EXTRACTED MATERIAL =>
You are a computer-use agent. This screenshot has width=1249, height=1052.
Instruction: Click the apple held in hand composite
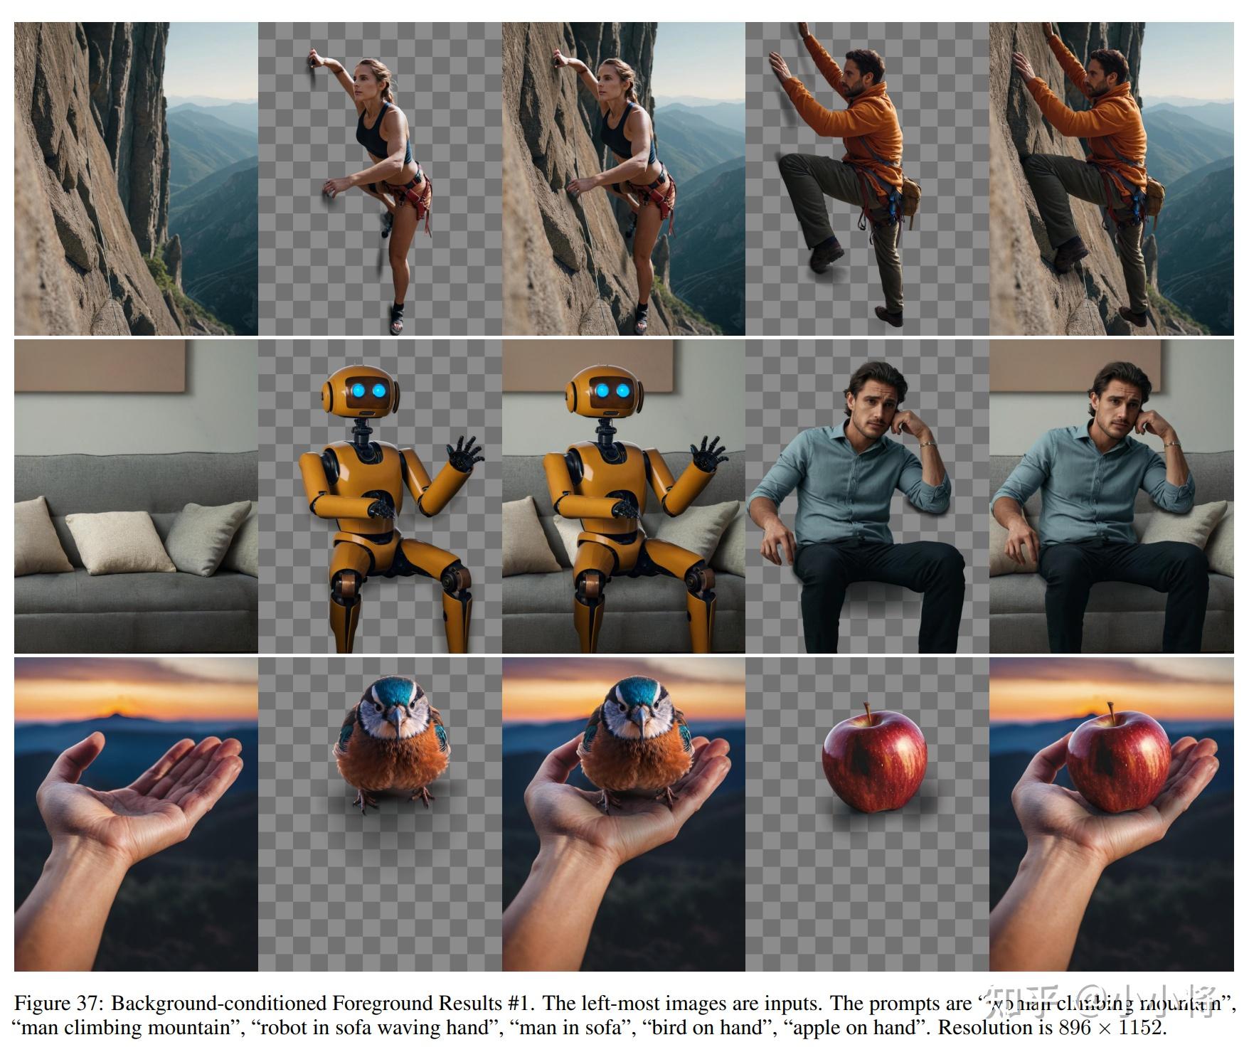(1111, 814)
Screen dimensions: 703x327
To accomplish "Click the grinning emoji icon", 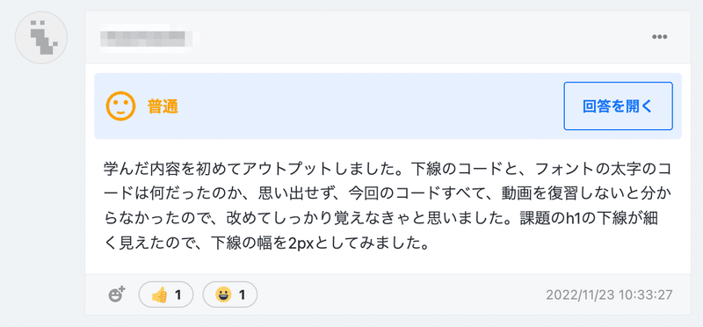I will point(223,295).
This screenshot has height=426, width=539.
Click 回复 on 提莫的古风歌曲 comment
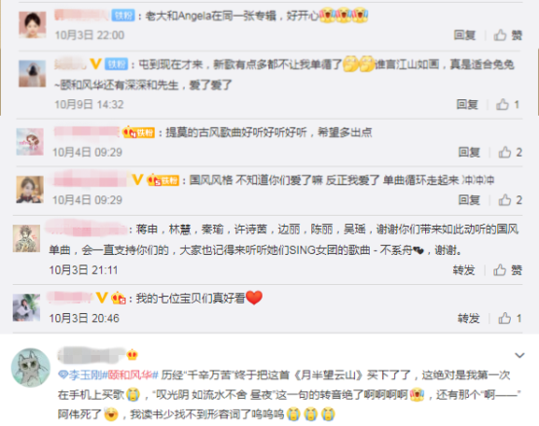(469, 152)
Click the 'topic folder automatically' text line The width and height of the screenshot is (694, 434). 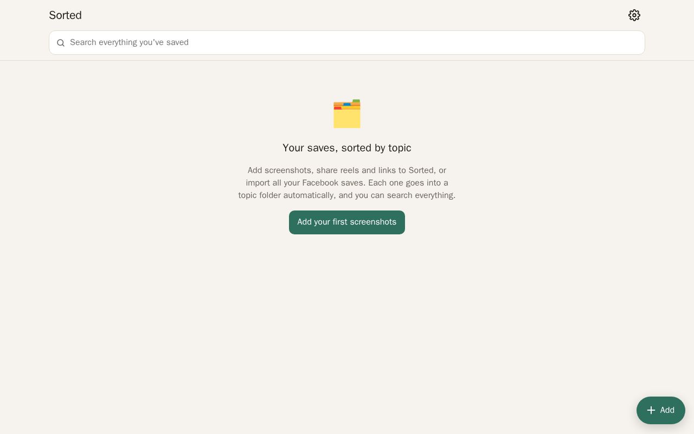coord(347,195)
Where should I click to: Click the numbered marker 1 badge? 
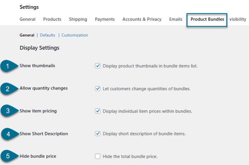tap(7, 66)
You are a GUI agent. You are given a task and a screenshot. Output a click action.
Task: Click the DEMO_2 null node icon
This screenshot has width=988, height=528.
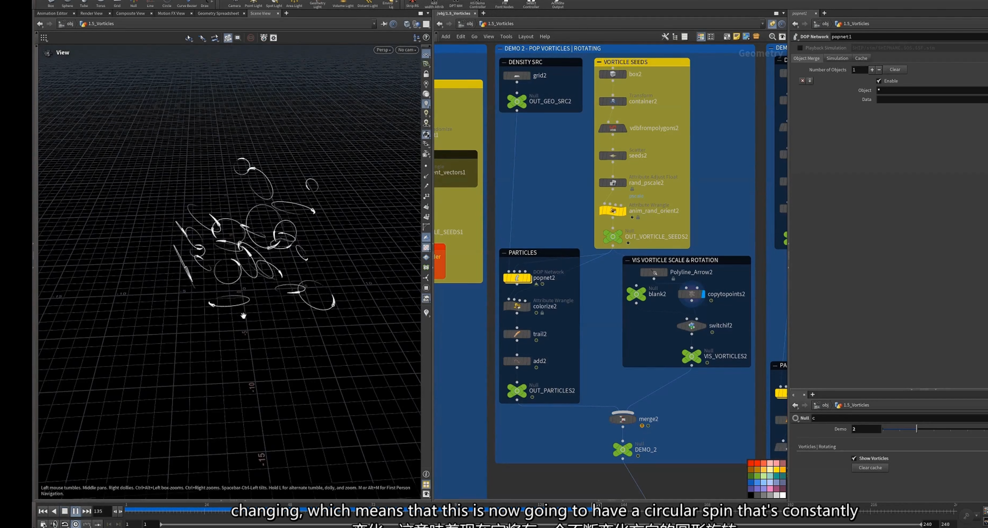[622, 449]
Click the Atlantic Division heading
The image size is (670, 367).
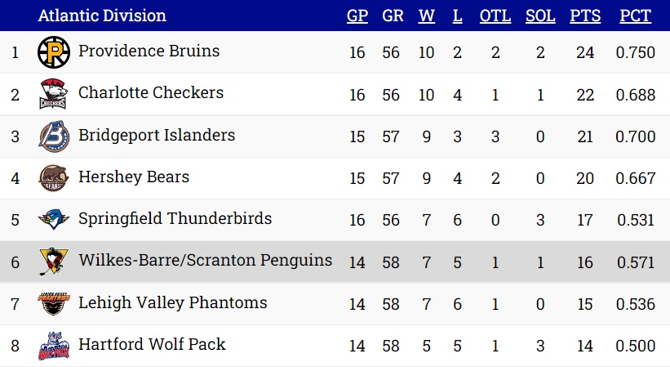(x=102, y=16)
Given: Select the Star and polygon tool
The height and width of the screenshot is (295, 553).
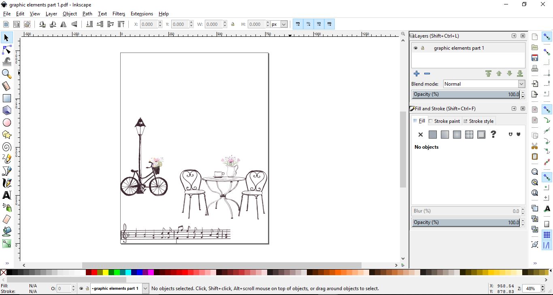Looking at the screenshot, I should tap(6, 135).
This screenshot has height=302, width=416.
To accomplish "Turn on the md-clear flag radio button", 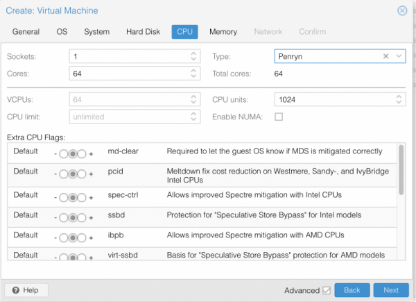I will (x=82, y=151).
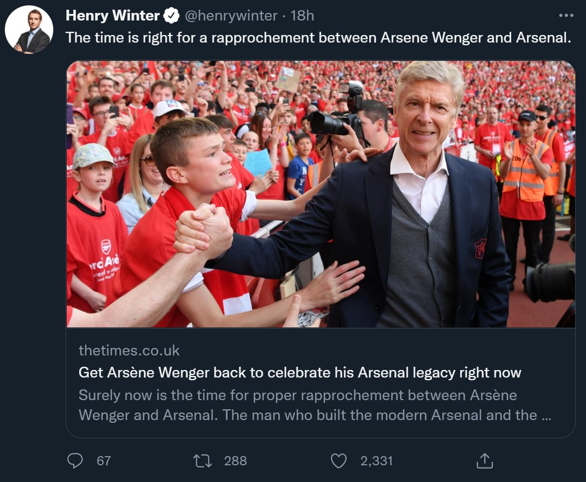The height and width of the screenshot is (482, 586).
Task: Click the blue verified badge
Action: point(172,16)
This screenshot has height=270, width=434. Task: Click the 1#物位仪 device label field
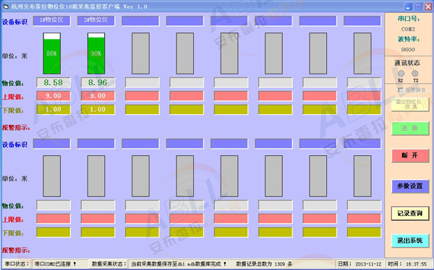(x=52, y=21)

WHAT IS REQUIRED => Look over the entries above and tally the lines containing the string "agent"; the answer is that total only.

RESULT OF THIS TASK => 2